TASK ITEM → Find the line with "Click the globe language icon" in the data below. Repeat it and every line after it exactly, but not the pictures.

TASK DATA →

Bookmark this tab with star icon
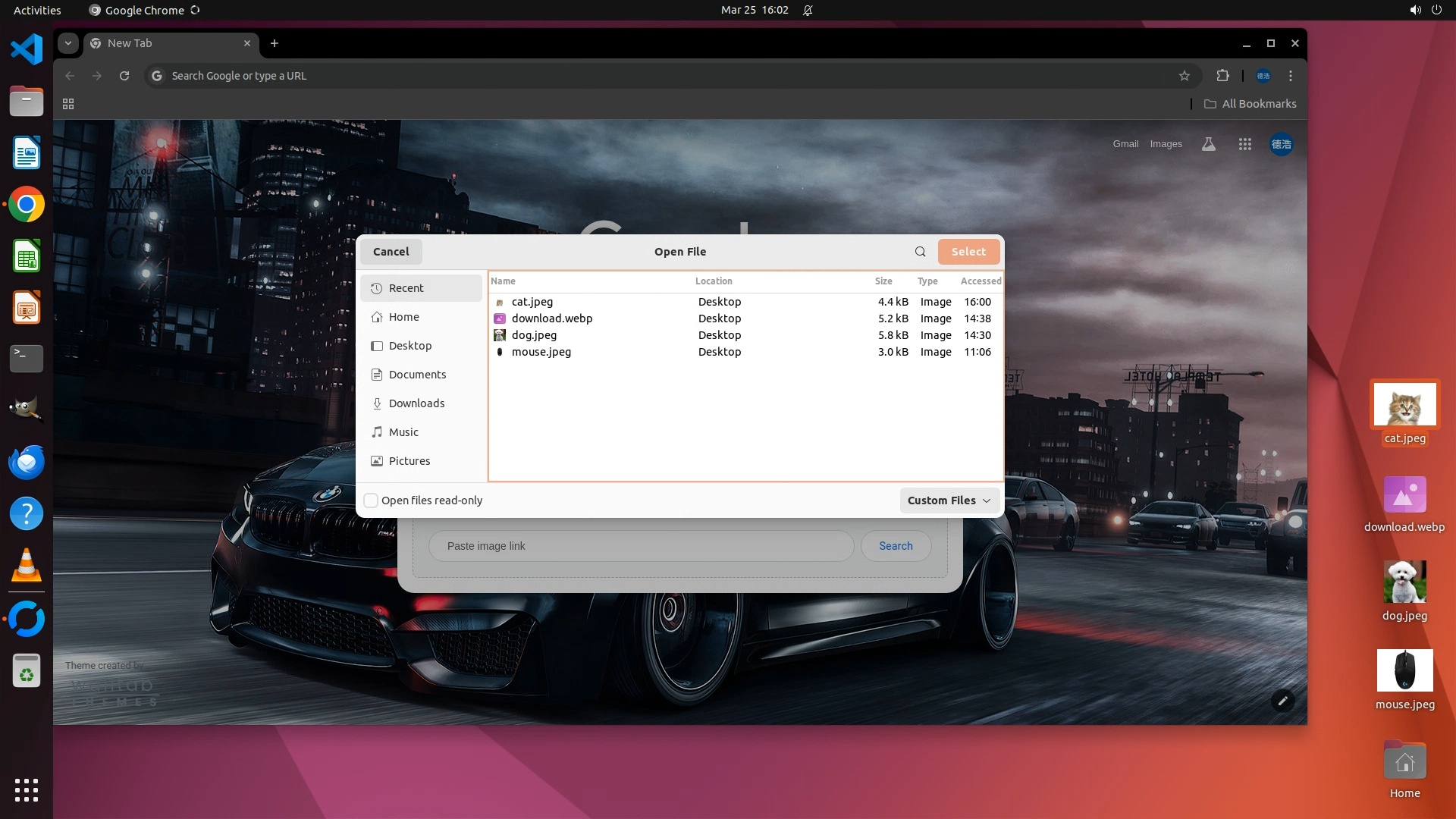The height and width of the screenshot is (819, 1456). pos(1185,76)
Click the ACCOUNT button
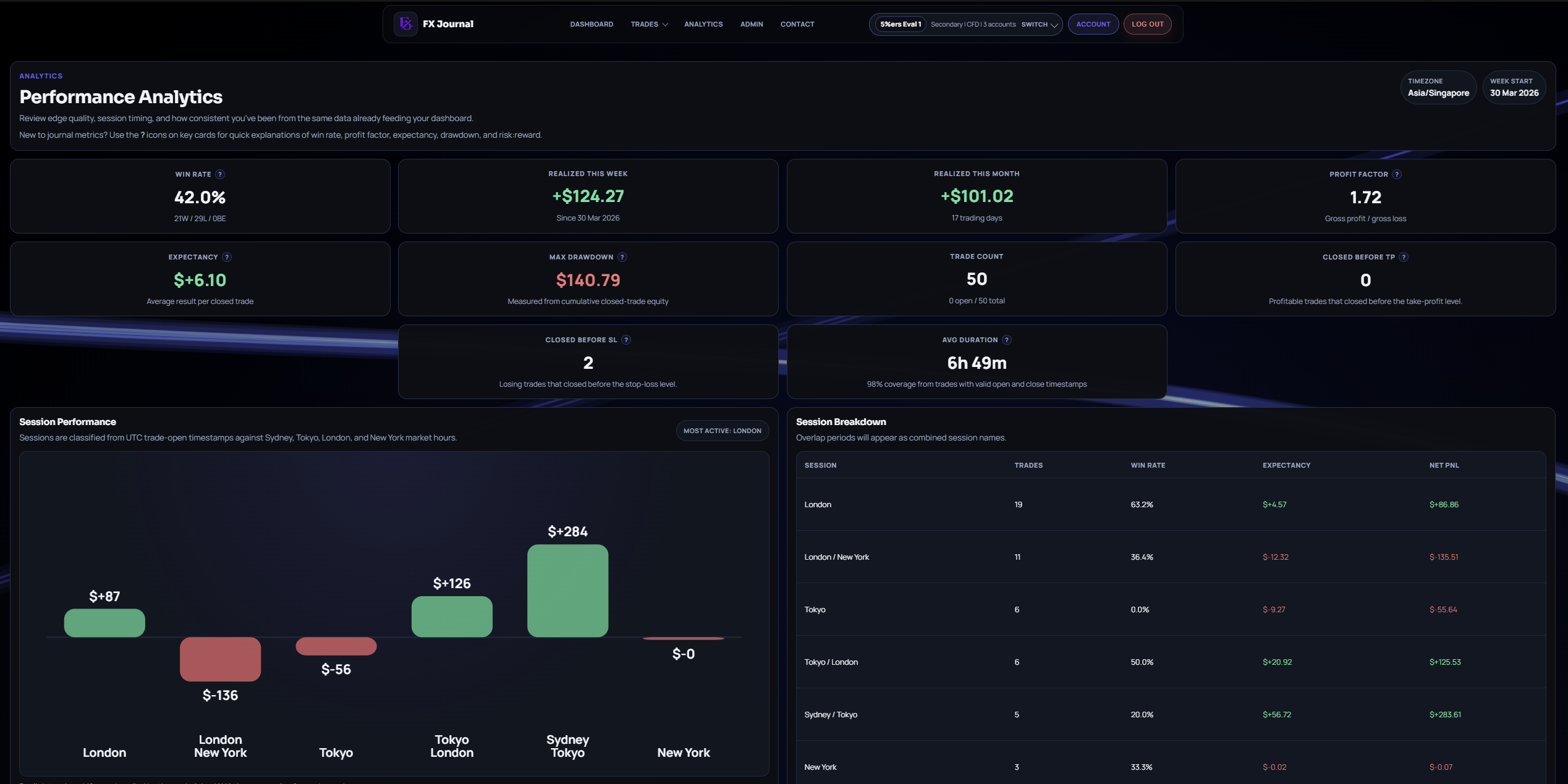Viewport: 1568px width, 784px height. 1093,24
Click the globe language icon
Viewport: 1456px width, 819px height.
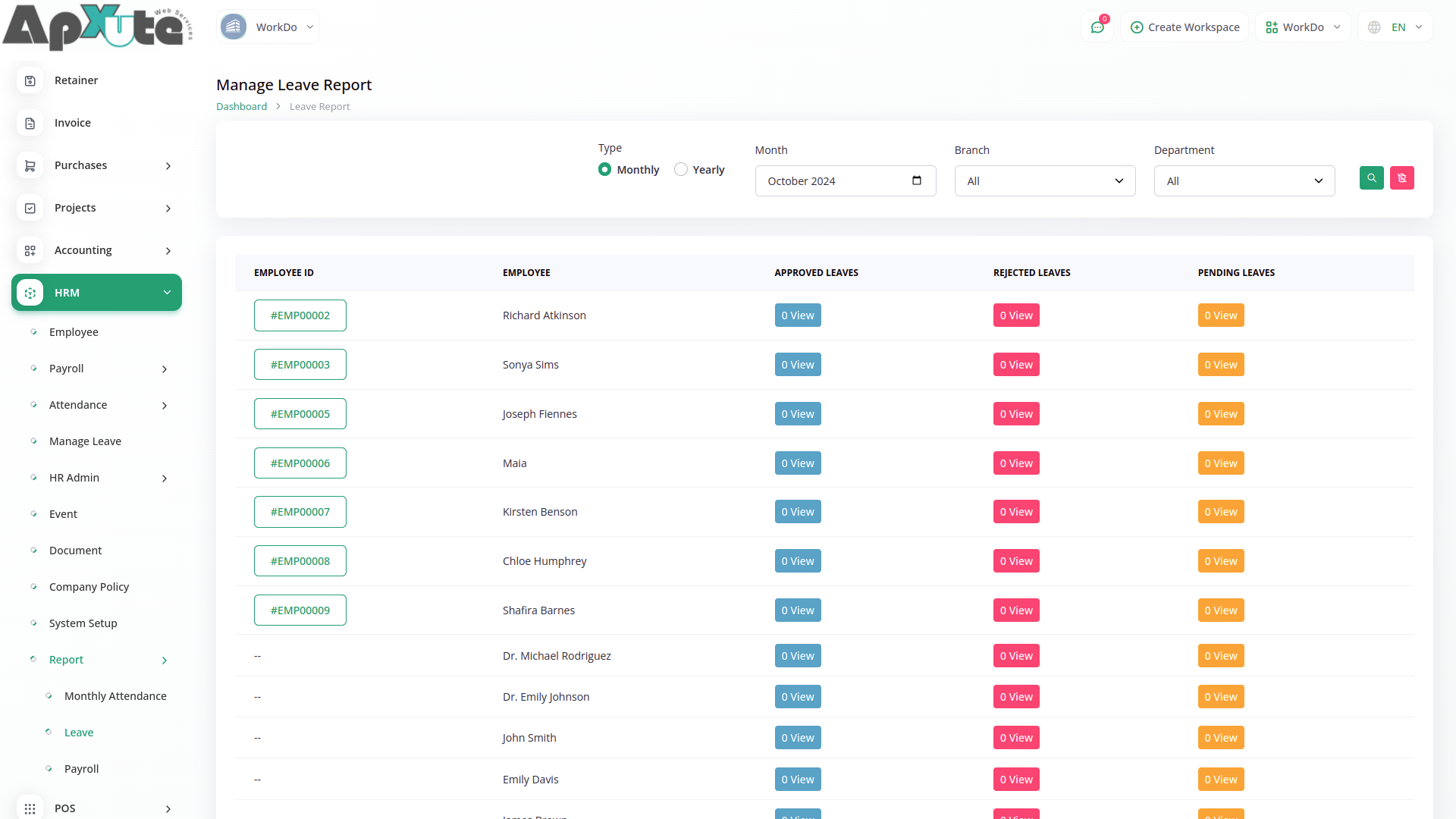point(1374,27)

REPLY →
Click the globe language icon
Viewport: 1456px width, 819px height.
point(1374,27)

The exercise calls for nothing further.